Which of the lines below include "computer"? Each one should be copied out.

* **Data for processing**:
--------------------

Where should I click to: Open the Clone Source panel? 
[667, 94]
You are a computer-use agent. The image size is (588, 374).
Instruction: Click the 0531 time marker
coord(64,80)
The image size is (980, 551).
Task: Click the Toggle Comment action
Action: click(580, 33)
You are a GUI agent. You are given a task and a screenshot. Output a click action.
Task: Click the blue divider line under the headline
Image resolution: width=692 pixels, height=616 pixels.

--------------------

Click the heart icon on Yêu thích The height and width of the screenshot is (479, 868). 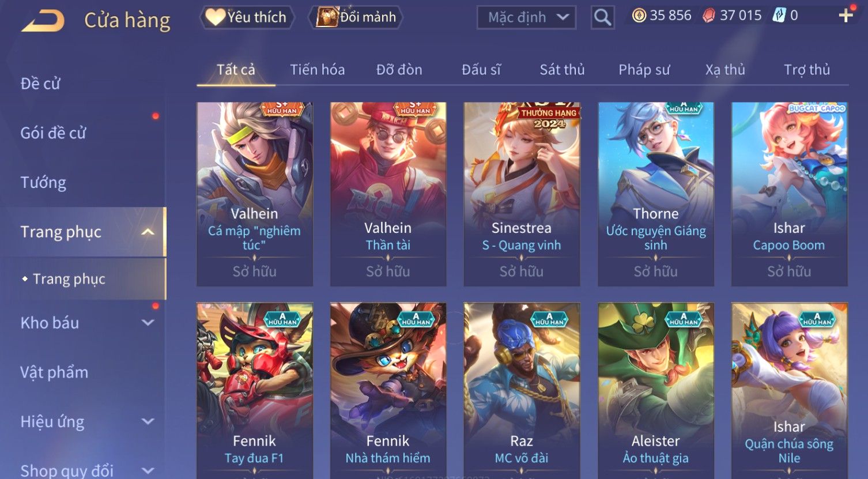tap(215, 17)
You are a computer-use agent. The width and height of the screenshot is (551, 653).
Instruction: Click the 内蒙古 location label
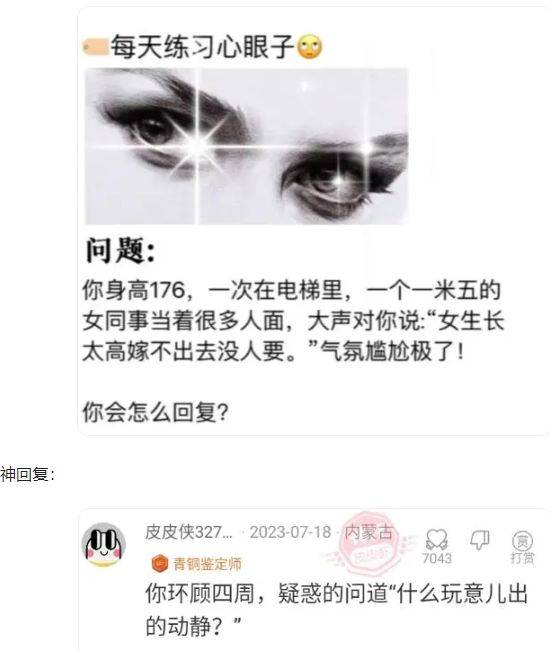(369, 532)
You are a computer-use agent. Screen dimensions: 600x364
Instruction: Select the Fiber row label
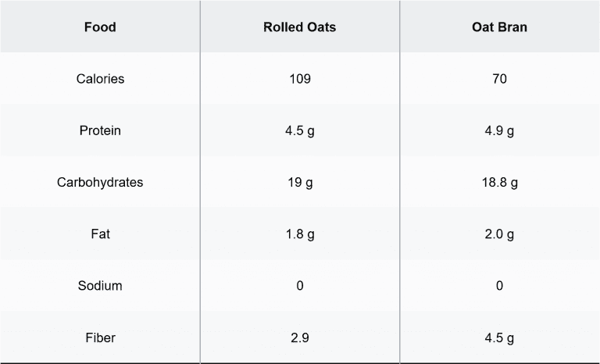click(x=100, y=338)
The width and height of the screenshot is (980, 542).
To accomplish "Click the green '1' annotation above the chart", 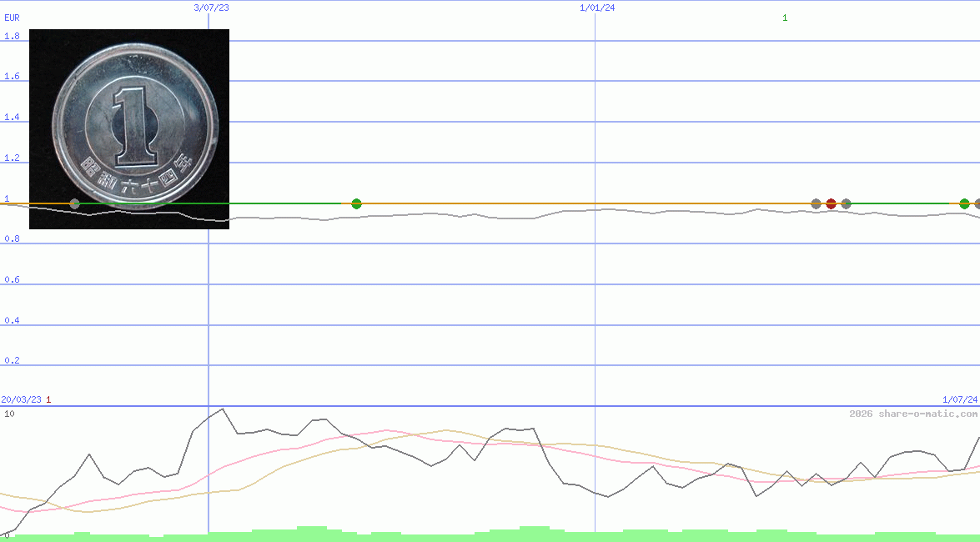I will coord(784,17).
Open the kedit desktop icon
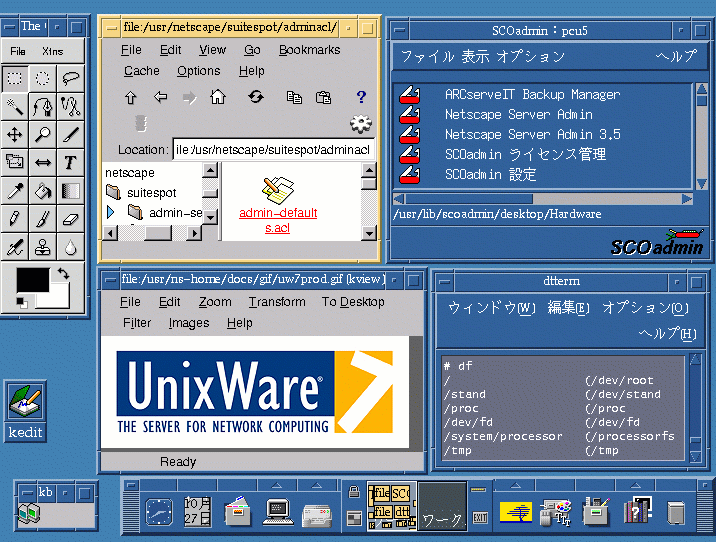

--------------------

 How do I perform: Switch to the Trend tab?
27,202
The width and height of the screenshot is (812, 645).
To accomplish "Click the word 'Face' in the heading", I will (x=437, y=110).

--------------------

* **Solution for this exercise**:
You are a computer-use agent. The image size is (588, 374).
You are a computer-use agent. The width and height of the screenshot is (551, 653).
You are a computer-use agent. Screen dimensions: 600x364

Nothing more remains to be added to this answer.